* The input *
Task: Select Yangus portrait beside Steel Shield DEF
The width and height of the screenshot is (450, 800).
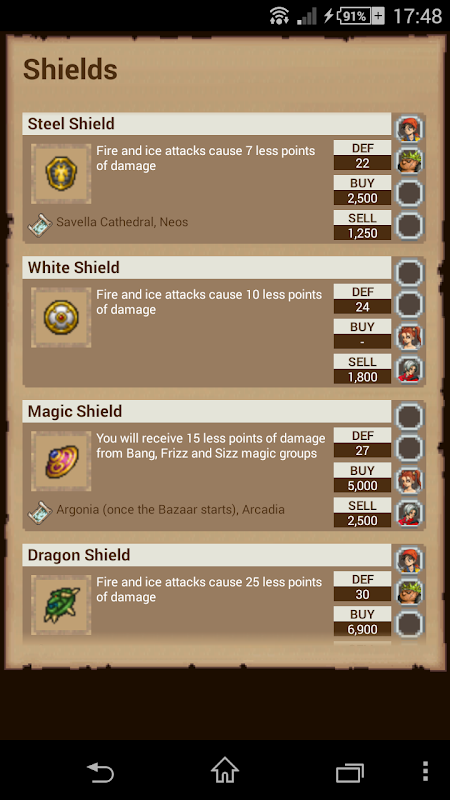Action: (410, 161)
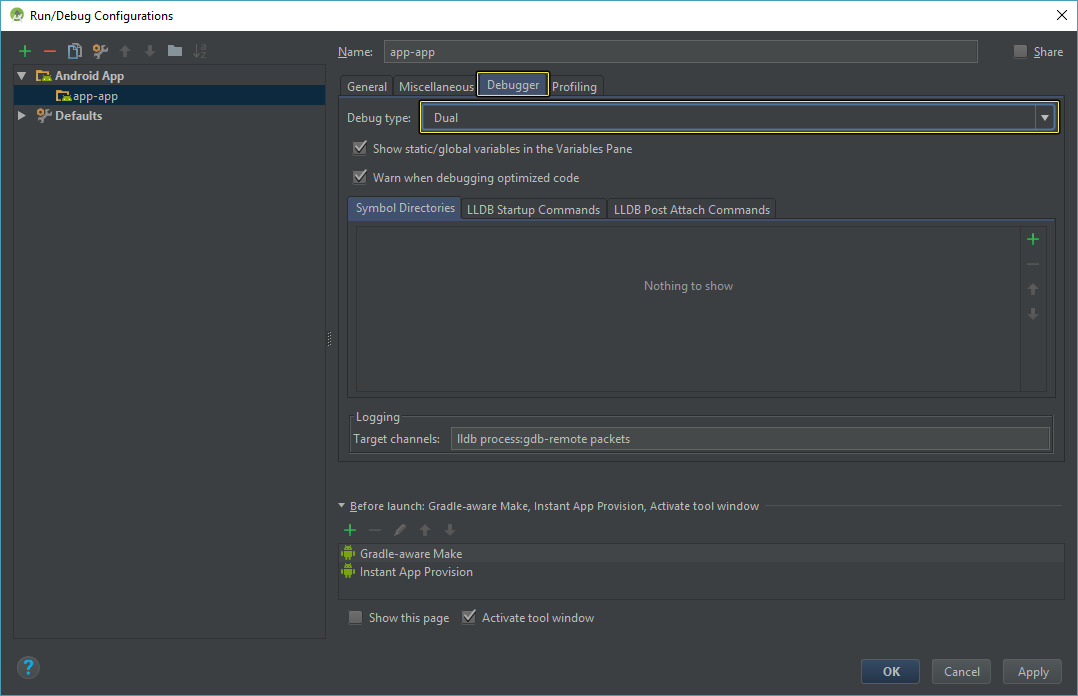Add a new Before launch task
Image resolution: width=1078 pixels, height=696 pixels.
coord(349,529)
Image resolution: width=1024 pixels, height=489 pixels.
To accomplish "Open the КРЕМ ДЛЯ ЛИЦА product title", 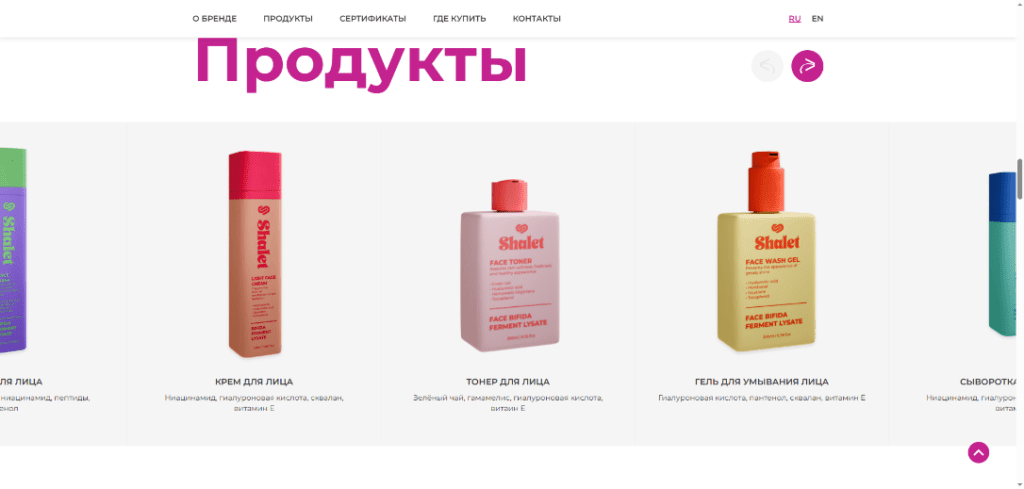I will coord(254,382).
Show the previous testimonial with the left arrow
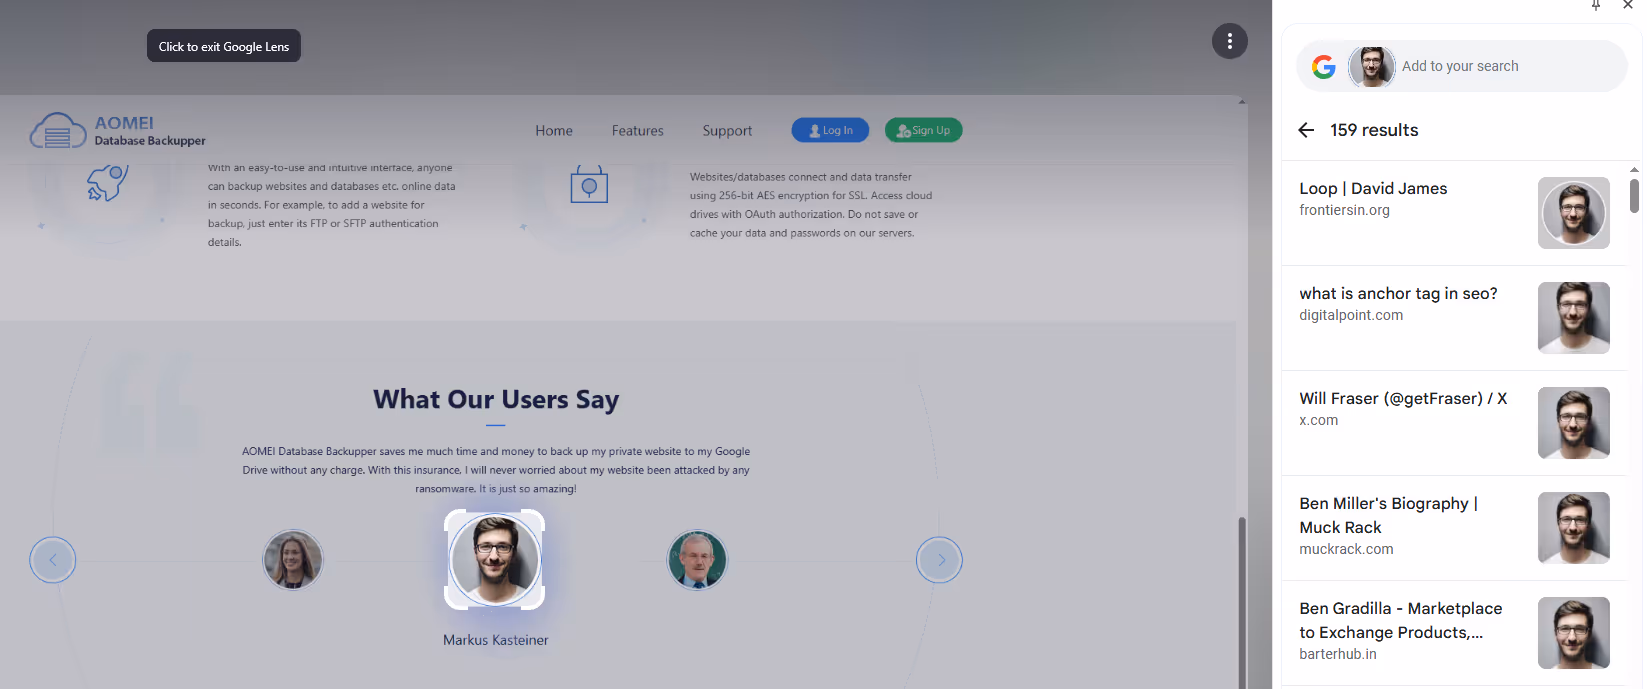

* Exercise prompt *
All that is wanted is the run of lines from the start of the material through the line that holds "Image resolution: width=1024", retyped exactly, with no pictures.

* Expected output *
Task: Select Yangus portrait beside Steel Shield DEF
The width and height of the screenshot is (450, 800).
Action: (410, 161)
Add a new Before launch task
Image resolution: width=1078 pixels, height=696 pixels.
coord(349,529)
Image resolution: width=1024 pixels, height=489 pixels.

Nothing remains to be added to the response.